» Exercise description:
Can you pick up the documentation page on the minimum shortfall objective, given below, and continue it from the point where it stops?

» Quoted passage:
----

Set the objective of a conservation planning problem() to minimize the overall shortfall for as many targets as possible while ensuring that the cost of the solution does not exceed a budget.

add_min_shortfall_objective(x, budget)

## Arguments

x

problem() (i.e., ConservationProblem) object.

budget

numeric value specifying the maximum expenditure of the prioritization. For problems with multiple zones, the argument to budget can be (i) a single numeric value to specify a single budget for the entire solution or (ii) a numeric vector to specify a separate budget for each management zone.

## Value

Object (i.e., ConservationProblem) with the objective added to it.

## Details

The minimum shortfall objective aims to find the set of planning units that minimize the overall (weighted sum) shortfall for the representation targets---that is, the fraction of each target that remains unmet---for as many features as possible while staying within a fixed budget (inspired by Table 1, equation IV, Arponen et al. 2005). Additionally, weights can be used to favor the representation of certain features over other features (see add_feature_weights().

----

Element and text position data
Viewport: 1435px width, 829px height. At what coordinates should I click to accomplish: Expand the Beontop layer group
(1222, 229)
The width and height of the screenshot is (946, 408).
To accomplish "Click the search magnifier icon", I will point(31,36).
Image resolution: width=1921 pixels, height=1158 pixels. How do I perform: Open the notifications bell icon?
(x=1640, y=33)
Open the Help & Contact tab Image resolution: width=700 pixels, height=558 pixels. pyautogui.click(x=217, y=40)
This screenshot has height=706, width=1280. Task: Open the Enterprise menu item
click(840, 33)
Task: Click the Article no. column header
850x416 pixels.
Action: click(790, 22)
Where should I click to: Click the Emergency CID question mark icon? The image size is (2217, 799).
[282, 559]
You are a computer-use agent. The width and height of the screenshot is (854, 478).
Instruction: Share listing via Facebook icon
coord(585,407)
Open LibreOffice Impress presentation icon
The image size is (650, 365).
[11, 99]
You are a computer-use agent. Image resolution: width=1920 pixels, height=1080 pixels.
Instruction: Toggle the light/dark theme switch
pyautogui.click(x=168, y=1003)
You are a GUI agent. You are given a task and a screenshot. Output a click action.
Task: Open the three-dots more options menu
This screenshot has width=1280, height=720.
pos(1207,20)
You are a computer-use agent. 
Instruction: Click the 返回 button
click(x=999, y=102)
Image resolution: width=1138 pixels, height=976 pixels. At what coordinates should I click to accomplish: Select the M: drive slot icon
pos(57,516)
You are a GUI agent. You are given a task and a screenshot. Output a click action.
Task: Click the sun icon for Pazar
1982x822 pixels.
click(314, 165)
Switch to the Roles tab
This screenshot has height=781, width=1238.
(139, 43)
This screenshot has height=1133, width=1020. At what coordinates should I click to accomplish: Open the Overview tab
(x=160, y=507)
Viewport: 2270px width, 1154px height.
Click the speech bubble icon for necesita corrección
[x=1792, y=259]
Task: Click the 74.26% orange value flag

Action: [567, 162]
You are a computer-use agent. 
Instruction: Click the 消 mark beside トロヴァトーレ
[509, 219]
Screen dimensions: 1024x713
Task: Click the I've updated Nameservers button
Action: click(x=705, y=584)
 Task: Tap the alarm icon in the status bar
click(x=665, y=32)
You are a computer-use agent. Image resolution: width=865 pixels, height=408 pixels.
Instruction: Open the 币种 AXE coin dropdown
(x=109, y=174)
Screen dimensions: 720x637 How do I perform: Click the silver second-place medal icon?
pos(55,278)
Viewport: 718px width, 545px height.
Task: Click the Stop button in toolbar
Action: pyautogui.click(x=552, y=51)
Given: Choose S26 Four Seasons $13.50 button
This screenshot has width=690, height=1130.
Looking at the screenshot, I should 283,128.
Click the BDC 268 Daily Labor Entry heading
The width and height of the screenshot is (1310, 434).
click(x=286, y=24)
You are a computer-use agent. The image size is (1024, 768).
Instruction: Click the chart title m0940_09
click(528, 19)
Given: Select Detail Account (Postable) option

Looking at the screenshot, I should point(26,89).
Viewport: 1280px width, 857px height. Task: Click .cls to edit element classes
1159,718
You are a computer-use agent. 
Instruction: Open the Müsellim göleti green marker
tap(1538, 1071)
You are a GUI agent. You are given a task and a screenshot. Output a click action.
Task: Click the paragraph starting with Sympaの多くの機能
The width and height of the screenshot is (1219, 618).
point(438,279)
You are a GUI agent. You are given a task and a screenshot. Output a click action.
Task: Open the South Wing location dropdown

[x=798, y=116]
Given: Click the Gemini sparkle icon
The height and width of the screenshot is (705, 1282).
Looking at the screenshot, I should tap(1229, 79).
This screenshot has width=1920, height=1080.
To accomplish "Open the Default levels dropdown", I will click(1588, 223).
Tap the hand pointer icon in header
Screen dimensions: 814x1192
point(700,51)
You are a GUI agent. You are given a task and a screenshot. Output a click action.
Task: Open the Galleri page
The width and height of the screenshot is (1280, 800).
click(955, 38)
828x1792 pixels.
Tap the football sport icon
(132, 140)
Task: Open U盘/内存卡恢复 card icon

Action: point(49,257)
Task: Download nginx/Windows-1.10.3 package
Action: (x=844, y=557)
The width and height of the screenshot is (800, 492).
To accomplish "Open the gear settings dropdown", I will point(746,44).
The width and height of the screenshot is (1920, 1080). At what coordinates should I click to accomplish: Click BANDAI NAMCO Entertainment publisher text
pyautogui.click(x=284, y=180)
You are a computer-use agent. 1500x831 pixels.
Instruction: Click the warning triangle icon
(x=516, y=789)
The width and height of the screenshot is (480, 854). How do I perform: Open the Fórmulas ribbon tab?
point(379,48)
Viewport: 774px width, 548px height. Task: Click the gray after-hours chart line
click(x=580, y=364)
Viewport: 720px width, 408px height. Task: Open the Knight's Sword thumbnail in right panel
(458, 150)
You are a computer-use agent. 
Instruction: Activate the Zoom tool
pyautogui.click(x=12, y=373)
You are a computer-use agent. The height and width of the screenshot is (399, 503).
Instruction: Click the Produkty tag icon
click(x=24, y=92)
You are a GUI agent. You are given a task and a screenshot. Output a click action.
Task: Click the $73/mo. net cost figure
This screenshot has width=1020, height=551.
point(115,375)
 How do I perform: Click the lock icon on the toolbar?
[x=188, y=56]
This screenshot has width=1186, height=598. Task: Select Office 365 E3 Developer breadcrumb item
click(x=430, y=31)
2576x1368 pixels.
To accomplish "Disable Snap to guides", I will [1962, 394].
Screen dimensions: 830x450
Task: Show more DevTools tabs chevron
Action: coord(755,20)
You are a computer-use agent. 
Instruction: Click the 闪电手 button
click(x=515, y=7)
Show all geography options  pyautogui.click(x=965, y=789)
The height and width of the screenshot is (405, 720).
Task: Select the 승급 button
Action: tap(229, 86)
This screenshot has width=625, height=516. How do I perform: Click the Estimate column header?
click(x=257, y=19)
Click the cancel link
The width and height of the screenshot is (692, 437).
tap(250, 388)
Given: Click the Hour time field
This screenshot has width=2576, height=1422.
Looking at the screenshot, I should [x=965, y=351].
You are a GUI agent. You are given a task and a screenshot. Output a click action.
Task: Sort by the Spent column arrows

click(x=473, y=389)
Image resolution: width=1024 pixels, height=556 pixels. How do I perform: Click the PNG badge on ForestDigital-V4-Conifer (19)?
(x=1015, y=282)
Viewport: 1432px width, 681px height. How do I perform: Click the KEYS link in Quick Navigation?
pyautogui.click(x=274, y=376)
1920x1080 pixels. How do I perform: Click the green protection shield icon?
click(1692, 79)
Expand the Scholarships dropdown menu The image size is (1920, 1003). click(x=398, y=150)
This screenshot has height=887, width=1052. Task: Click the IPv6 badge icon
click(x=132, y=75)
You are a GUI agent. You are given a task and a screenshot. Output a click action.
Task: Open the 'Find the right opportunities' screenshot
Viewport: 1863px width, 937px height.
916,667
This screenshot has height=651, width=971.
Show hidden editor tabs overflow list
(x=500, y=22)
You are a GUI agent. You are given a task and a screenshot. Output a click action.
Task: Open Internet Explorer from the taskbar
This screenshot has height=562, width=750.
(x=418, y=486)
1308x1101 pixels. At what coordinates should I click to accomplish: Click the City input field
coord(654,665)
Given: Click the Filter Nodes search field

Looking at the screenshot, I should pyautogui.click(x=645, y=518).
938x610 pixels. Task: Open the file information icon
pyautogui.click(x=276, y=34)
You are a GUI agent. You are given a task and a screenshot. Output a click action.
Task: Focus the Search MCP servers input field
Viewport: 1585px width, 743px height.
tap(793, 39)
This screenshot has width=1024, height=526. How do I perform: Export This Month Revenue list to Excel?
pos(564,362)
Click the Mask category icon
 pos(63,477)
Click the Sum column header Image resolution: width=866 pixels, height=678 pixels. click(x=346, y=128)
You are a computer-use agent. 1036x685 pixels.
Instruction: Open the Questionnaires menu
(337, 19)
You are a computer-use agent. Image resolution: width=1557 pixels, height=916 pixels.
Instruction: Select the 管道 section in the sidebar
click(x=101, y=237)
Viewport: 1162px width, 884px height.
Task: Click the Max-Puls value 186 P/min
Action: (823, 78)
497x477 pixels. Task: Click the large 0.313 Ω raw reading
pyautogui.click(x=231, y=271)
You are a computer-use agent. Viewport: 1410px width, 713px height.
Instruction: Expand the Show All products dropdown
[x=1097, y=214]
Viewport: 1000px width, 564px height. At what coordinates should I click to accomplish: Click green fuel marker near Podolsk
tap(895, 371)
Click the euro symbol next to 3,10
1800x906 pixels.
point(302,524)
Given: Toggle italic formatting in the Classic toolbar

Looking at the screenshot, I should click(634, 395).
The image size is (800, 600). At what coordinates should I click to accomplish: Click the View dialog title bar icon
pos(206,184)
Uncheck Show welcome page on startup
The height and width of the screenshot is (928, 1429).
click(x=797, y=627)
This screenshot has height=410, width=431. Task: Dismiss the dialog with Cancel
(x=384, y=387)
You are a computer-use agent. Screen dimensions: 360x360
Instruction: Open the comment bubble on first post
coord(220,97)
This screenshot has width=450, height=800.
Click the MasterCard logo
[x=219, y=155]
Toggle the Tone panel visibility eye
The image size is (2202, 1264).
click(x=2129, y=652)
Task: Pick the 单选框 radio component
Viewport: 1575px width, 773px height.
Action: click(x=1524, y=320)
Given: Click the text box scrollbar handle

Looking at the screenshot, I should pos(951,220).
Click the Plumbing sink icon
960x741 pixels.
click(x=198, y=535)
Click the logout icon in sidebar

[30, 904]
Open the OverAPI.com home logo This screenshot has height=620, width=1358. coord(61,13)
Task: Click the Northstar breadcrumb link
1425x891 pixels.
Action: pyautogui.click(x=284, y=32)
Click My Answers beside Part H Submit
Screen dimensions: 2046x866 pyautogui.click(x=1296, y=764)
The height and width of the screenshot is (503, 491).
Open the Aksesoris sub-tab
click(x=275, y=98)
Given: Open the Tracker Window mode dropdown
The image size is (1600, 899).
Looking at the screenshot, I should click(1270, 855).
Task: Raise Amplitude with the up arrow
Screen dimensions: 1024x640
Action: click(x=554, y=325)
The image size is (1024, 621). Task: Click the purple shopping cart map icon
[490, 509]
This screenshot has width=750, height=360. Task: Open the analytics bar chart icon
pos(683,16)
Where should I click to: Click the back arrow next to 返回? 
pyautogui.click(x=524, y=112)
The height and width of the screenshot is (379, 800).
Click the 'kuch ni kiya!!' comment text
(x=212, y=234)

----

» Final result:
## Mathematical formulation

This objective can be expressed mathematically for a set of planning units ($$I$$ indexed by $$i$$) and a set of features ($$J$$ indexed by $$j$$) as:

$$\mathit{Minimize} \space \sum_{j = 1}^{J} w_j \frac{y_j}{t_j} \\ \mathit{subject \space to} \\ \sum_{i = 1}^{I} x_i r_{ij} + y_j \geq t_j \forall j \in J \\ \sum_{i = 1}^{I} x_i c_i \leq B$$

Here, $$x_i$$ is the decisions variable (e.g., specifying whether planning unit $$i$$ has been selected (1) or not (0)), $$r_{ij}$$ is the amount of feature $$j$$ in planning unit $$i$$, $$t_j$$ is the representation target for feature $$j$$, $$y_j$$ denotes the representation shortfall for the target $$t_j$$ for feature $$j$$, and $$w_j$$ is the weight for feature $$j$$ (defaults to 1 for all features; see add_feature_weights() to specify weights). Additionally, $$B$$ is the budget allocated for the solution, $$c_i$$ is the cost of planning unit $$i$$. Note that $$y_j$$ is a continuous variable bounded between zero and infinity, and denotes the shortfall for target $$j$$.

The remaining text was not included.